Splinter smiles contentedly and flicks on the news as Mikey is just bringing back the lemonade. Splinter closes his eyes as he takes a sip. "Aaahhhh…refreshing. Thank you my sons."

The turtles just all leave the room, shaking their heads.

* * *

_**In the living room…**_

Mikey has a stack of pizzas in front of him and he's eating them as if they were cookies. Leo stretches back out on the couch and, after a few minutes, he appears to have zoned out. Donny catches this and waves his hand in front of Leo's face, saying, "Hey, Leo! Leoooo! You awake, man?"

Leo jumps a little and replies nervously, "I was, uh…just deep in thought, that's all."

The other three turtles glance at each other and burst out in a fit of laughter.

"What's so funny, you guys?"

"Oh come ON Leo—we're not dumb!" Donny remarks.

Mikey gupls down yet another pizza and adds, "Like, DUH, dude—we know you're thinking about that Karai chick!

Leo blushes momentarily as the other turtles laugh amongst themselves.

Leo stammers, "Uh…th-that's not TRUE, guys! She's EVIL and must be stopped!"

Raph says, "Please guy—you know as well as WE do that you still haven't gotten over that—ahem—wardrobe malfunction she had the last time you two were in battle!"

Leo closes his eyes from embarrassment momentarily. He says, "Well…FINE then, yes I WAS thinking about that!

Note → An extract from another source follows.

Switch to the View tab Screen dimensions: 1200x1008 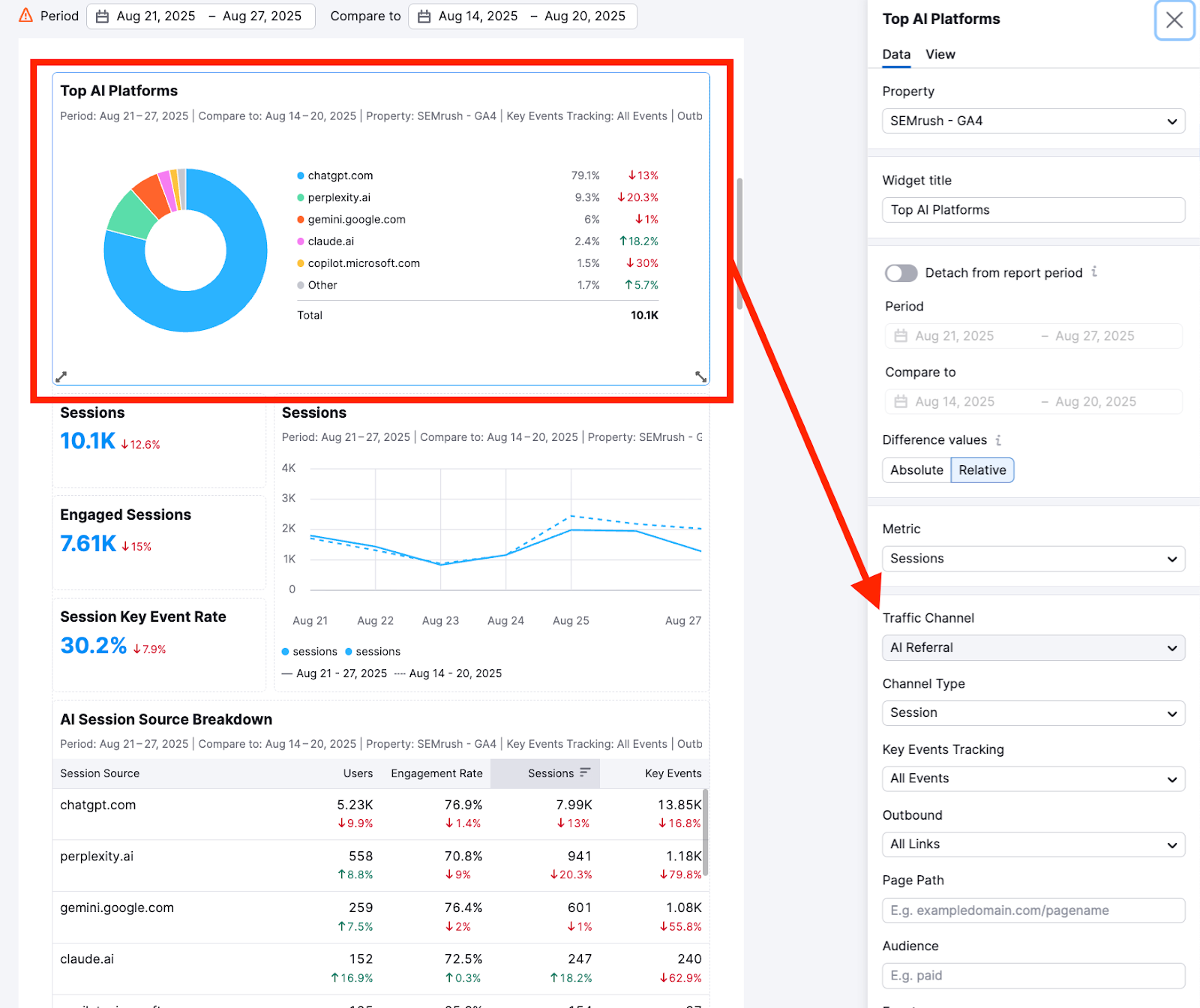(940, 54)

I mean, when I accidentally tore her shirt open…and I saw…nirvana! Mikey, Don, Raph-when I saw her perky bazooms along with those perfectly pierced nipples, I just couldn't take my eyes off of them!

Raph answers, "Yeah, you shoulda' SEEN yourself, man! Your eyes looked as though they were going to roll out of your head, Hehehehe!"

Leo sighs and answers, "Yeah…well that's when she roundhoused my ass and sent me and my blades in opposite directions—and that's the ONLY reason I lost that fight! And I need a rematch!"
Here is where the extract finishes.